(Document extract Opens)
# catharsis



## wokofshame (Dec 9, 2008)

yeah damn just needed to vent.
I've living up here in NH for a couple months working here and Boston and living out in the woods in a log cabin, been trying to hold out until new year's so i can shoot fireworks with the dozens of old friends i know will show up. anyway, things are just going wrong by the dozen, my friend's truck that's our transportation to work had broken down, i lost a knife and a wallet with 400 bucks, ID and a foodstamp card i need to go to portland to replace, the same friend's alcoholism has gotten worse and we drive home every morning with him seriously drunk (drink and smoke at work all nite) and getting abusive, other places to stay have dried up, subzero whether has set in, etc
I'm almost about to drop it all and get on a train again. Off a train for a few months it starts to seriously bother me and i have intense yearning, both awake and asleep, to be back in the throat of the yard hearing that diesel chug and watching the headlight gleam spread it's illumination on the rails, running, watching cars, catching on and hiding and rolling, rolling into a tow.n the next day and saying "Fuck You, I made it" to those demons that haunt you.
It's just that i know both impulses are right and that terrible hunger just consumes you until you give in and any amount of time is too much.


----------



## dirtyfacedan (Dec 9, 2008)

Hang tough MURT. I know your tough as nails, and it takes a lot to get you down, so it must be some kinda shit your in. Being holed up for the winter is tough on any and all of us.


----------
(Document extract Closes)
(Supplied data Opens)
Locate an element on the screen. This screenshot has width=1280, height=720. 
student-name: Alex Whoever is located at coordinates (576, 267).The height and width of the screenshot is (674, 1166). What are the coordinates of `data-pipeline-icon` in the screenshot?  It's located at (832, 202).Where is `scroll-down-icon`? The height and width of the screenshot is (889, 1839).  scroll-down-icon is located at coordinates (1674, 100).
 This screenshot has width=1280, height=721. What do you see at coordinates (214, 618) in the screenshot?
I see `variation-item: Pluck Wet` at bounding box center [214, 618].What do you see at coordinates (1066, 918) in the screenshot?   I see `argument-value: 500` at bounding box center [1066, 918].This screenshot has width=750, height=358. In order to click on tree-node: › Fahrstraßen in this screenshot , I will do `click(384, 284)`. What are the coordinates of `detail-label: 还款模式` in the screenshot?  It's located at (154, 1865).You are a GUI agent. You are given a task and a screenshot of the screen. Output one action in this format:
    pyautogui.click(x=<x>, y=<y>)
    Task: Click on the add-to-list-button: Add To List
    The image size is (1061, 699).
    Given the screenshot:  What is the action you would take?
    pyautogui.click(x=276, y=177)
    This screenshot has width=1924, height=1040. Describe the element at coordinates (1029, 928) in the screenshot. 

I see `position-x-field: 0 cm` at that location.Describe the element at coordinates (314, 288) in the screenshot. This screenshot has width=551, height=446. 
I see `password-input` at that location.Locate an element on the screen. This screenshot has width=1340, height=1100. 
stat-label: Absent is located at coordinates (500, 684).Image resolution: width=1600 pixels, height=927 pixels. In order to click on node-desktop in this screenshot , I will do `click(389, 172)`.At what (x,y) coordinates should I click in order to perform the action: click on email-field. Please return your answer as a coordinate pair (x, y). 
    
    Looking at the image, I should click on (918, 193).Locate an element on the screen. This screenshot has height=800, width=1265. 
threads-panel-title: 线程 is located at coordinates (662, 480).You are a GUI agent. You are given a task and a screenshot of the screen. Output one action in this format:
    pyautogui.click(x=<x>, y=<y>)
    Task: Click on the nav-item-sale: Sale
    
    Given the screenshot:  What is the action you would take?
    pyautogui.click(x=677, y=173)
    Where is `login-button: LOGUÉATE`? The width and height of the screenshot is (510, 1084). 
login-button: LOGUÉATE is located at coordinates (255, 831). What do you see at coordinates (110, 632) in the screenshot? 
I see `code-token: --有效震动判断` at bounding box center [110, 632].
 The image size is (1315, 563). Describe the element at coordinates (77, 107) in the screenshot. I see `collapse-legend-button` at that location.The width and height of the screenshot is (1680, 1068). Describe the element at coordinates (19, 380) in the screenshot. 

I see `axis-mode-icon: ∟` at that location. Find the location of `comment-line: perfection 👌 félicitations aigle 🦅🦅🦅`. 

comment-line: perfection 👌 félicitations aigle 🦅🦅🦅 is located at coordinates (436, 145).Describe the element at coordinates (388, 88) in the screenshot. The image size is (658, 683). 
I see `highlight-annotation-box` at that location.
(Supplied data Closes)
Task objective:
Reproduce everything in the forum thread from "It's just that" down to "and all of us.", swapping "winter" for "cold season".

Output for this exercise:
It's just that i know both impulses are right and that terrible hunger just consumes you until you give in and any amount of time is too much.


----------



## dirtyfacedan (Dec 9, 2008)

Hang tough MURT. I know your tough as nails, and it takes a lot to get you down, so it must be some kinda shit your in. Being holed up for the cold season is tough on any and all of us.